В писцовой книге Белгородского уезда 1626 г. отмечено девять юртов в бассейне Северского Донца: Салтовский, Котковский, Бабкинский, Тетлецкий, два Удовских (на речке Уды), Балаклейский, Чепельекин и Изюмский. Зона промысловых угодий Белгородского уезда называлась тогда Донецкой волостью, географически она занимала почти всю современную Харьковскую область и превышала заселенную часть уезда в 5—б раз.
Еще более обширным был район промысловых угодий Воронежского уезда. Он простирался от Воронежа на 200 км к югу и юго-востоку, доходил по Дону до поселений донских казаков и занимал территорию примерно в 35000 кв. км.
Шацкие ухожьи располагались по рекам Цне, Хопру, Вороне, Савале и занимали применительно к современному административному делению почти всю Тамбовскую, восточные районы Воронежской, западную часть Пензенской и Саратовской областей[22].

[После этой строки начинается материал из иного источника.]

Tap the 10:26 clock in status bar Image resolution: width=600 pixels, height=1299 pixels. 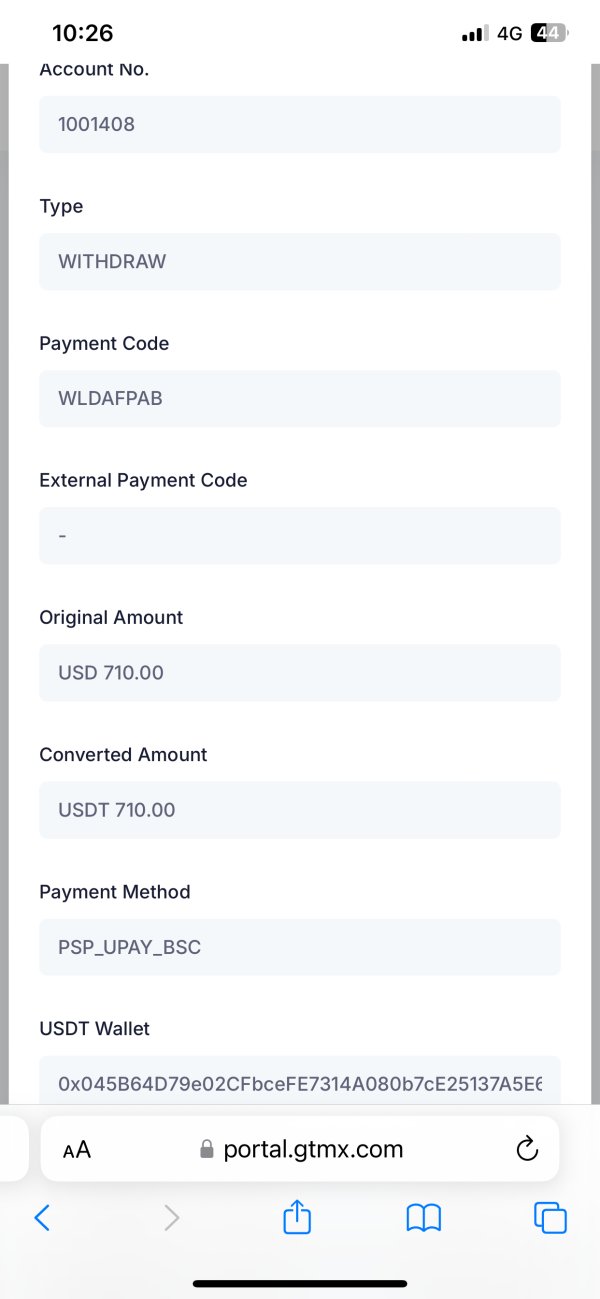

Кроме трех названных выше уездов, довольно значительные (по площади) зоны промысловых угодий имелись в Путивльском и Ряжском уездах. Путивль относился тогда к числу «северских городов», его ухожьи располагались между Белгородским уездом и границей России с Польско-Литовским государством. Ухожьи Рижского уезда занимали верховья р. Воронежа.
После сооружения Белгородской черты ухожьи, оказавшиеся «в черте», под защитой укрепленной линии, прекратили свое существование[23]. На их месте возникли села и деревни, крестьянами и мелкими служилыми людьми поднята целина. Ухожьи, оставшиеся за чертой, сохранялись до конца XVII — начала XVIII в.
Крупнейшим событием в истории южной и юго-восточной окраин России XVII в., оказавшим огромное влияние на заселение окраин, на его конкретную историю, определившим состав населения, хозяйственную жизнь и быт жителей южнорусской лесостепи на несколько десятилетий, явилось сооружение в середине XVII в. целого ряда укрепленных ланий или «черт». Укрепленные линии сооружались на путях вторжений крымских и ногайских татар. Они состояли из городов-крепостей с постоянным военным населением, «стоялых острогов» со сменными гарнизонами, многокилометровых земляных валов, деревянных заборов и надолб, среди которых возвышались башни. Широко использовались также природные препятствия для татарской конницы: реки, леса, болота. От старой «Засечной черты», построенной в середине XVI в. к югу от Оки на тульских и рязанских землях, укрепленные линии XVII в. принципиально отличались как по своей конструкции, так и по своему организационному оформлению. На смену недолговечным лесным засекам старой черты пришли долговременные земляные сооружения, усиленные деревянными конструкциями[24]. Прямо «на черте» встали новые города с постоянными гарнизонами. Особое внимание было обращено на перекрытие основных татарских степных дорог: Муравской, Изюмской, Кальмиусской и Ногайской; в ходе военно-топографических экспедиций с помощью местного населения выбраны удобные места для важнейших земляных валов, перерезавших эти дороги.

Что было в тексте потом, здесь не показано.